A second step is to ensure that we provide interventions that are both effective and decrease costs, such as the use of warfarin in high-risk patients with nonvalvular atrial fibrillation. In the United Kingdom, the National Institute for Health and Clinical Excellence has identified numerous guidance recommendations that may decrease costs, such as better selection of antihypertensive drugs. A registry of cost-effectiveness analyses also contains interventions that are cost-saving.
For interventions that provide additional benefit at additional cost, we recommend assessing their value to patients and society by using cost-effectiveness analyses. Such analyses require specialized expertise and training, are often expensive, and thus are typically performed by investigators.
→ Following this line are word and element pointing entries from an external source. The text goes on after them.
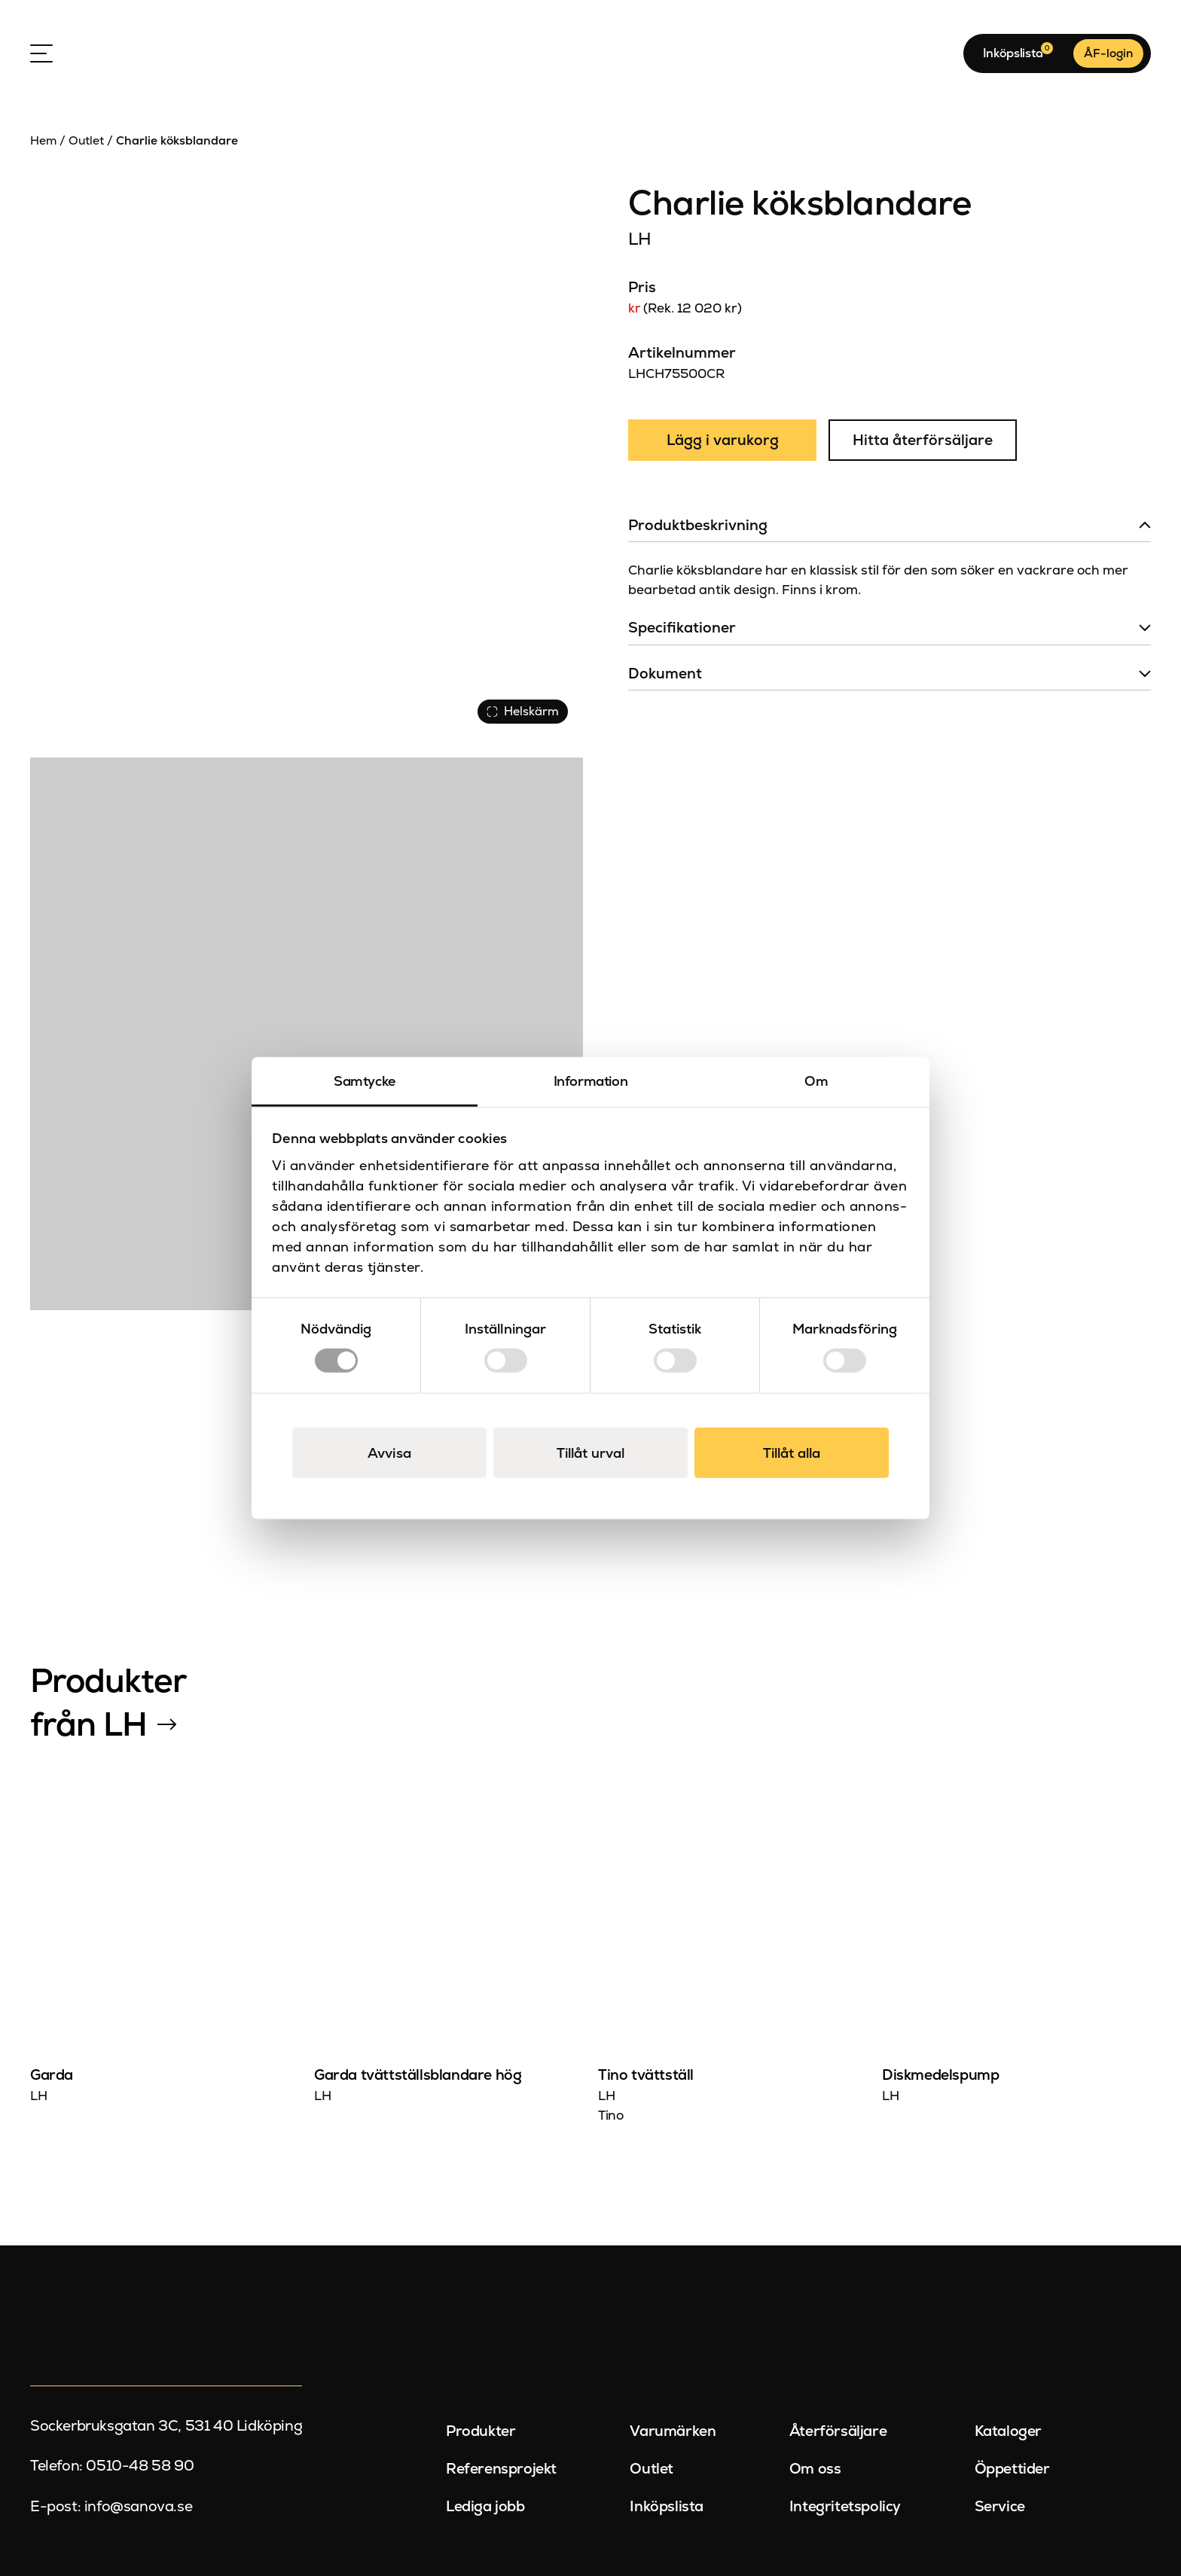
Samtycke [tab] (364, 1080)
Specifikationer (682, 627)
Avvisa (389, 1453)
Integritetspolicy (845, 2506)
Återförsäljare (838, 2431)
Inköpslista (666, 2506)
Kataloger (1008, 2431)
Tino (610, 2115)
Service (1000, 2506)
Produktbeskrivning (697, 525)
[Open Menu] (41, 53)
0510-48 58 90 (140, 2465)
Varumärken (673, 2431)
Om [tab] (816, 1080)
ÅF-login (1108, 53)
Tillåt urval (590, 1453)
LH (639, 238)
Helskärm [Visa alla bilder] (523, 711)
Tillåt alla (791, 1453)
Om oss (815, 2468)
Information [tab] (591, 1080)
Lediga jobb (485, 2506)
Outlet (86, 140)
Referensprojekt (501, 2468)
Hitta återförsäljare (923, 440)
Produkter (480, 2431)
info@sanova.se (138, 2506)
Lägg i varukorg (723, 440)
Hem (43, 140)
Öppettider (1012, 2468)
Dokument (665, 673)
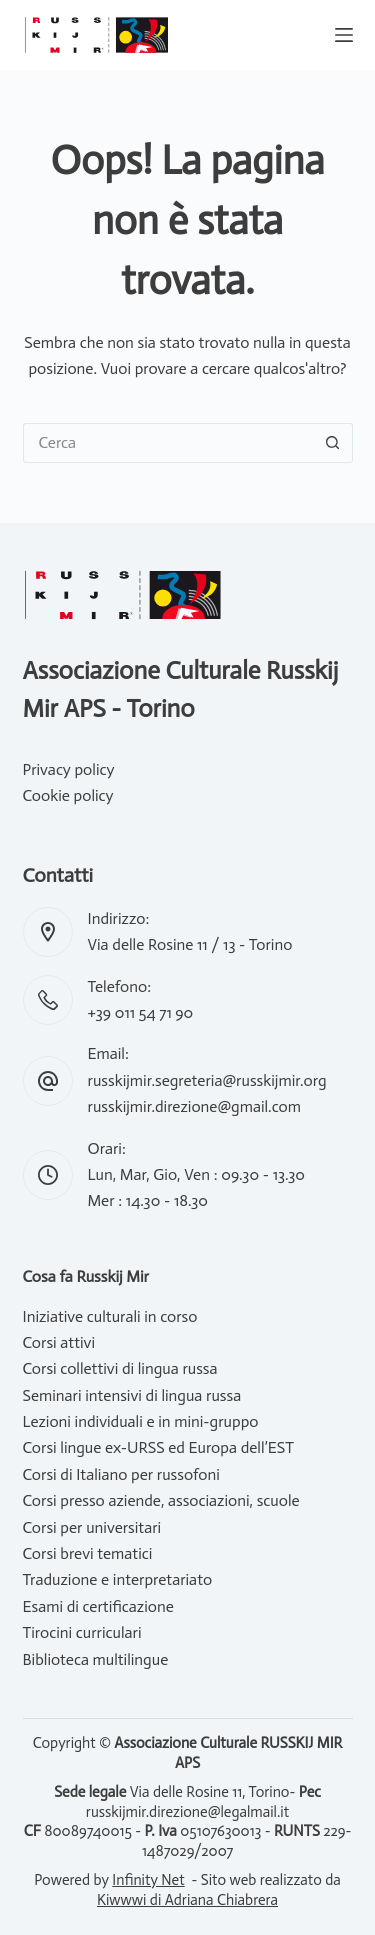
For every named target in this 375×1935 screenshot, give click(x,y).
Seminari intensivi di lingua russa (132, 1395)
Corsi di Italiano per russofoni (121, 1474)
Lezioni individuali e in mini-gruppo (141, 1421)
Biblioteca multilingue (96, 1659)
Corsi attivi (59, 1342)
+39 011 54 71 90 (141, 1012)
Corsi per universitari (92, 1527)
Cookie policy (68, 795)
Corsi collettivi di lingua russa (120, 1368)
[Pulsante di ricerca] (333, 443)
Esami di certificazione (98, 1606)
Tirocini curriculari (82, 1632)
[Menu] (344, 35)
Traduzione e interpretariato (118, 1579)
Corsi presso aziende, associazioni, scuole (161, 1500)
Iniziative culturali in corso (110, 1316)
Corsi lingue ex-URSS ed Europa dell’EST (158, 1447)
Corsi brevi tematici (88, 1553)
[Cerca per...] (168, 443)
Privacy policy (69, 769)
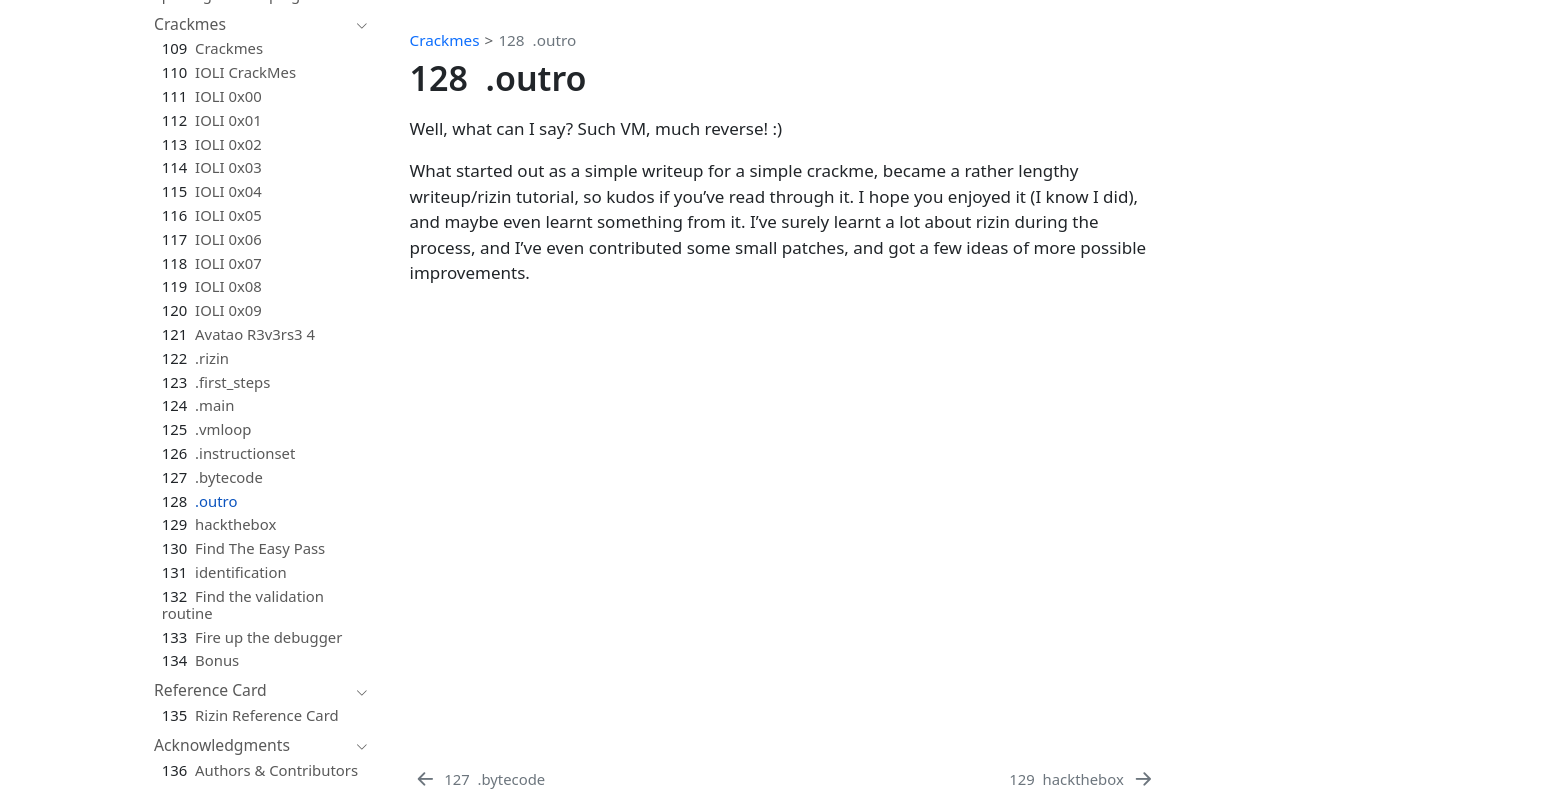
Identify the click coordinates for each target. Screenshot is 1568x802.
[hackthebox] (1082, 779)
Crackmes (445, 40)
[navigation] (250, 25)
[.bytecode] (479, 779)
The ACP has previously recommended the inclusion of cost-effectiveness analysis in CER, and we reiterate the importance of the development of such evidence: Evaluation of the cost-effectiveness of interventions provides important additional information for patients and clinicians.
We emphasize that the cost-effectiveness of an intervention should not solely determine its use. There may be ethical or justice-related reasons to provide interventions that do not achieve generally accepted levels of cost-effectiveness; such considerations may outweigh economic concerns. However, we argue that cost-effectiveness should be one factor among others that receives consideration. Higher-cost care does not always mean greater benefit for patients; therefore, we should focus on the value that care provides.